A abordagem tradicional trata fairness como uma etapa de auditoria: treina-se o modelo para maximizar retorno e depois se verifica se algum grupo foi desproporcionalmente prejudicado. Quando o problema aparece, a correção é um remendo.
Auditoria chega tarde
Corrigir disparidades depois do treino significa escolher entre recalibrar thresholds por grupo — juridicamente delicado — ou retreinar às cegas esperando um resultado melhor. Nenhuma das opções dá garantias.
Restrições no aprendizado
Nossa abordagem incorpora métricas de equidade diretamente na função objetivo da política, tratando disparidade como custo. O otimizador aprende a navegar o trade-off entre retorno e equidade em vez de descobri-lo em produção.
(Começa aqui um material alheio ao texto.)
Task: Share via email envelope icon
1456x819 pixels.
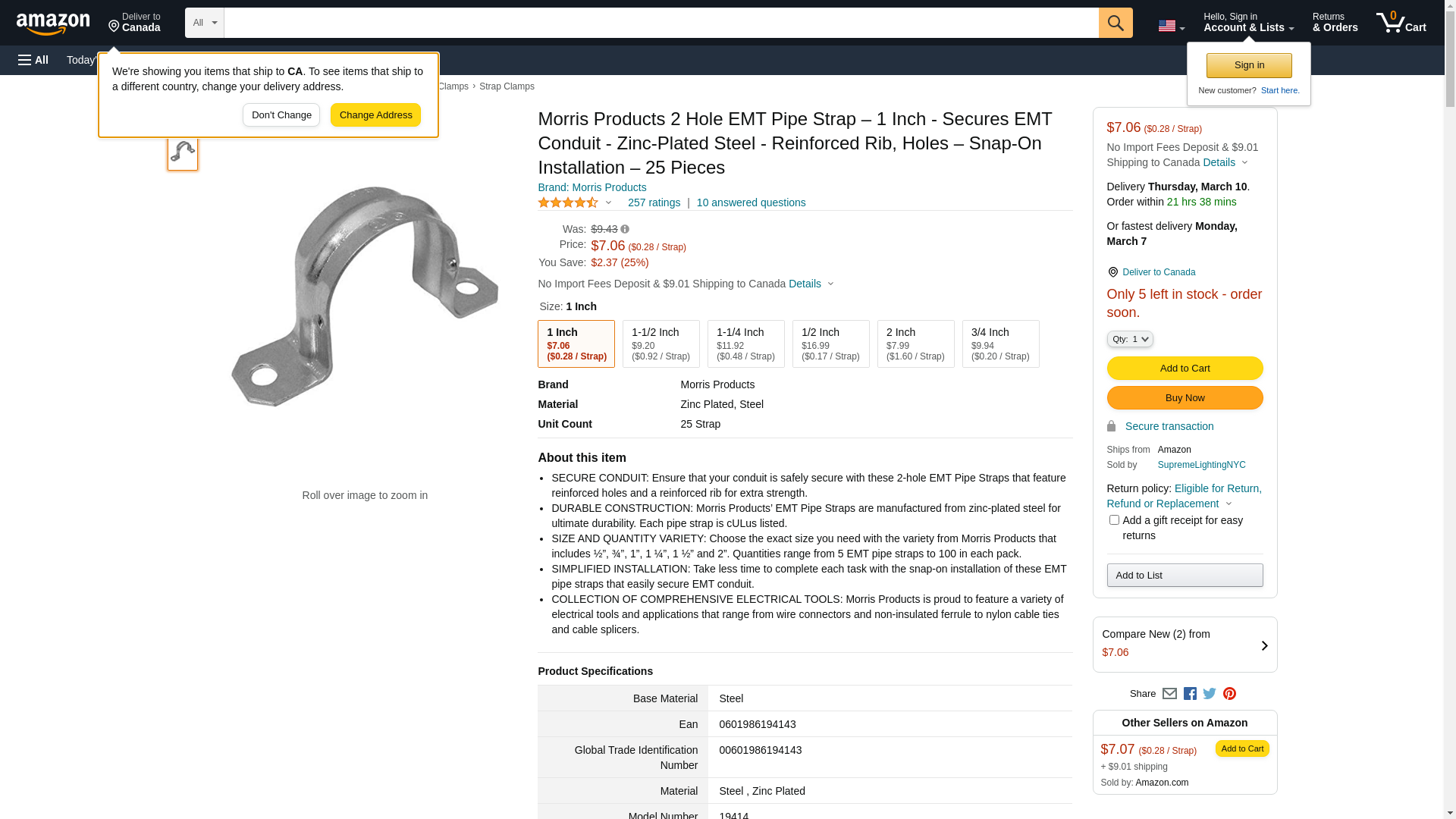Action: pyautogui.click(x=1169, y=694)
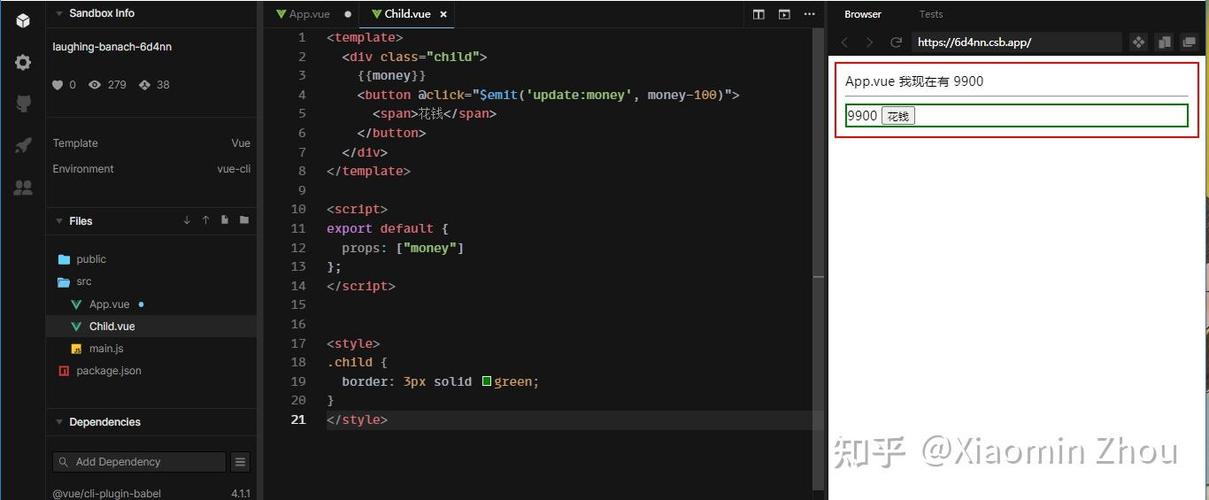Open main.js from the file tree
This screenshot has width=1209, height=500.
[106, 348]
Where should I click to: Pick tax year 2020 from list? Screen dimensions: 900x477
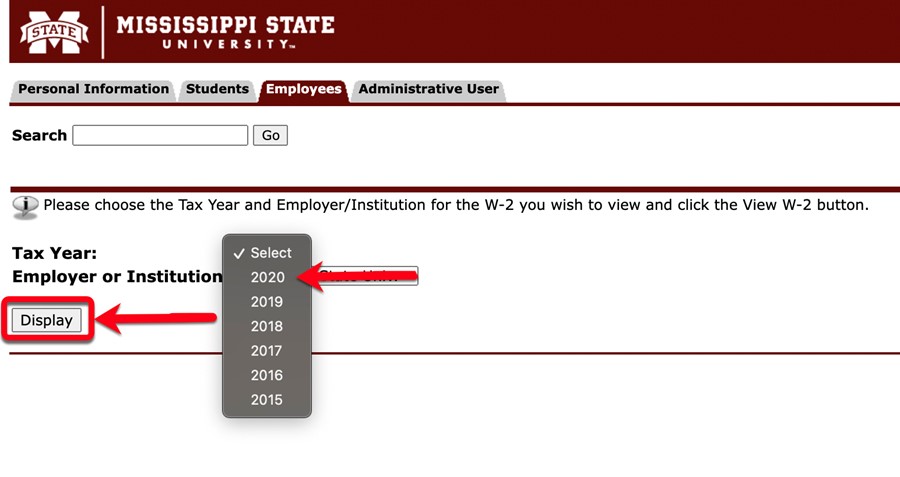(267, 277)
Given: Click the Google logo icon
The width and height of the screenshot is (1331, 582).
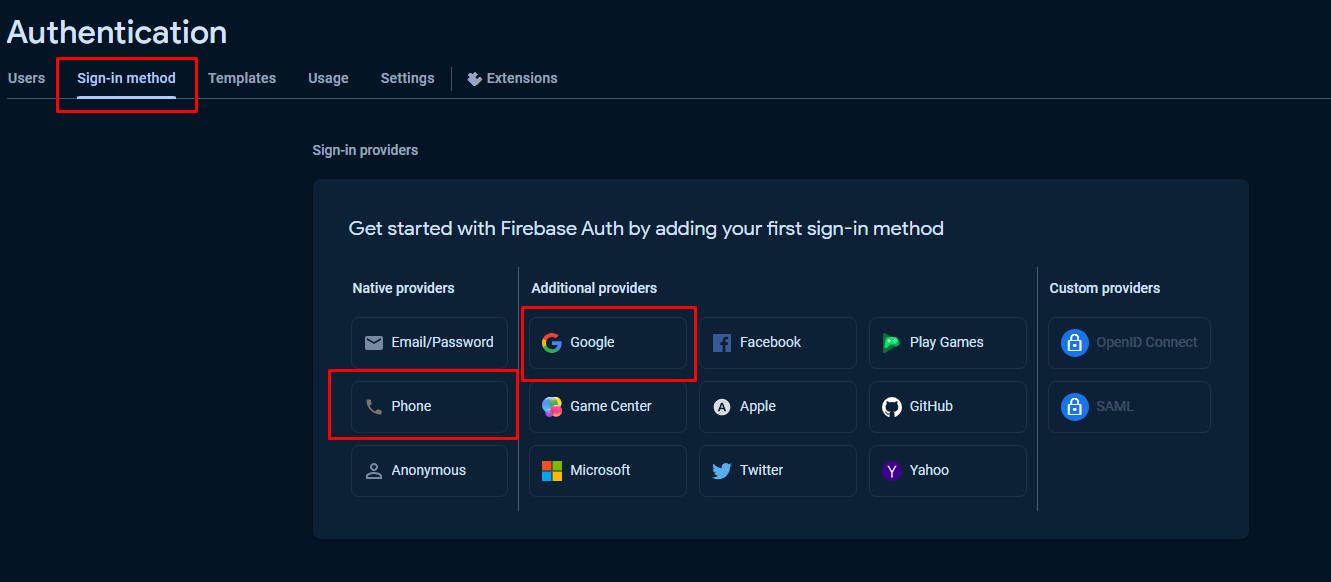Looking at the screenshot, I should point(551,343).
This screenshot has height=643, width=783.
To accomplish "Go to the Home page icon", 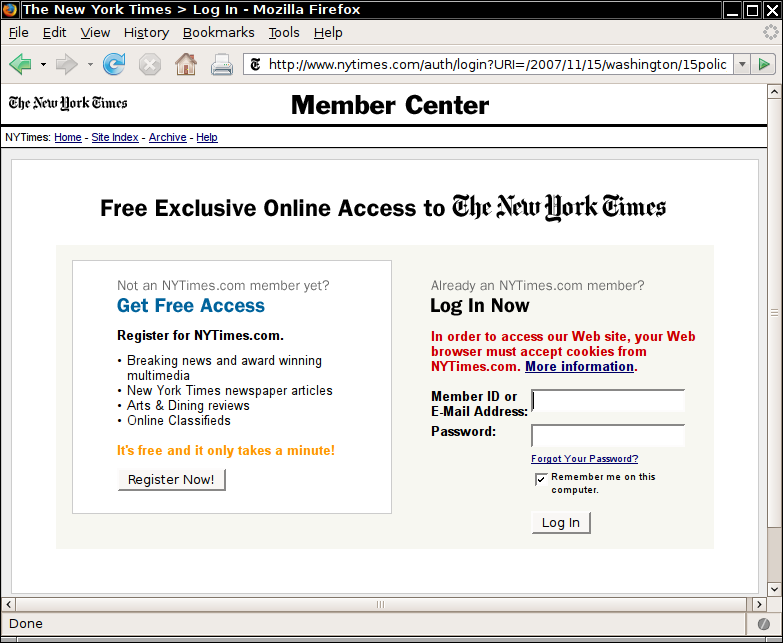I will tap(185, 65).
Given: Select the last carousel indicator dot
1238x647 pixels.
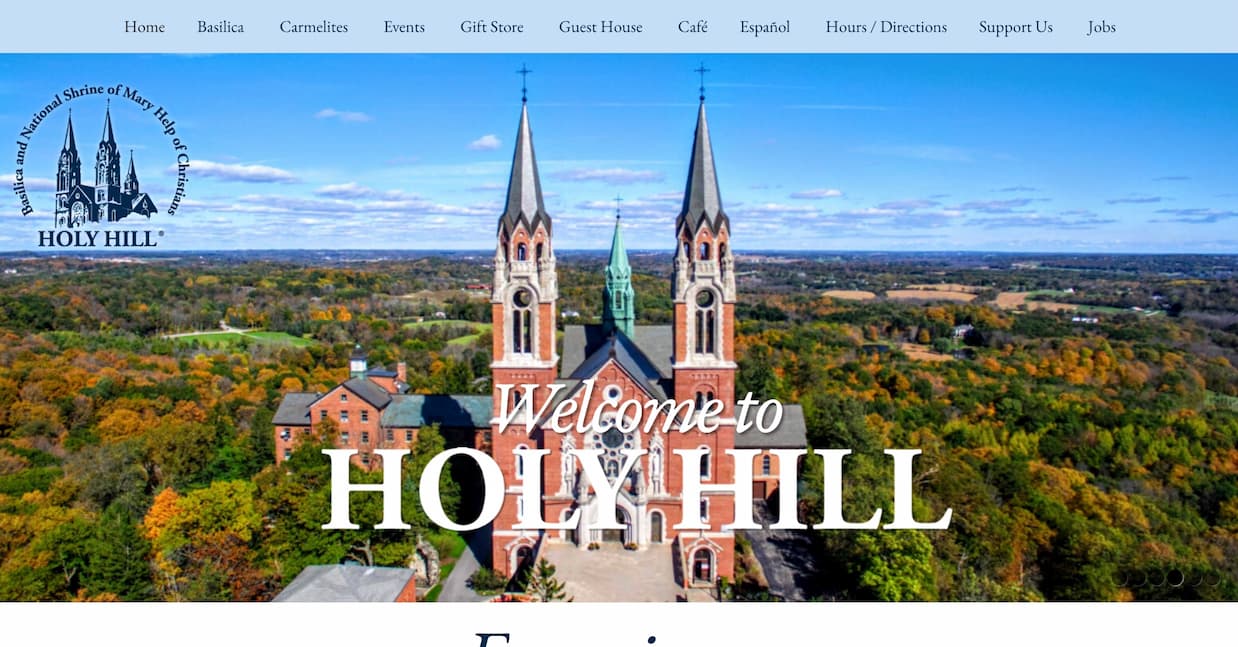Looking at the screenshot, I should pyautogui.click(x=1212, y=577).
- Paridade demográfica e igualdade de oportunidade como penalidades diferenciáveis
- Pesos ajustáveis por política institucional, com trade-off explícito
- Relatórios de sensibilidade que mostram o custo marginal da equidade
O que medimos
Nas simulações com dados públicos, políticas treinadas com restrição de equidade sacrificam pouco retorno esperado para eliminar a maior parte da disparidade de aprovação entre grupos — um trade-off que auditoria posterior nunca revelaria com precisão.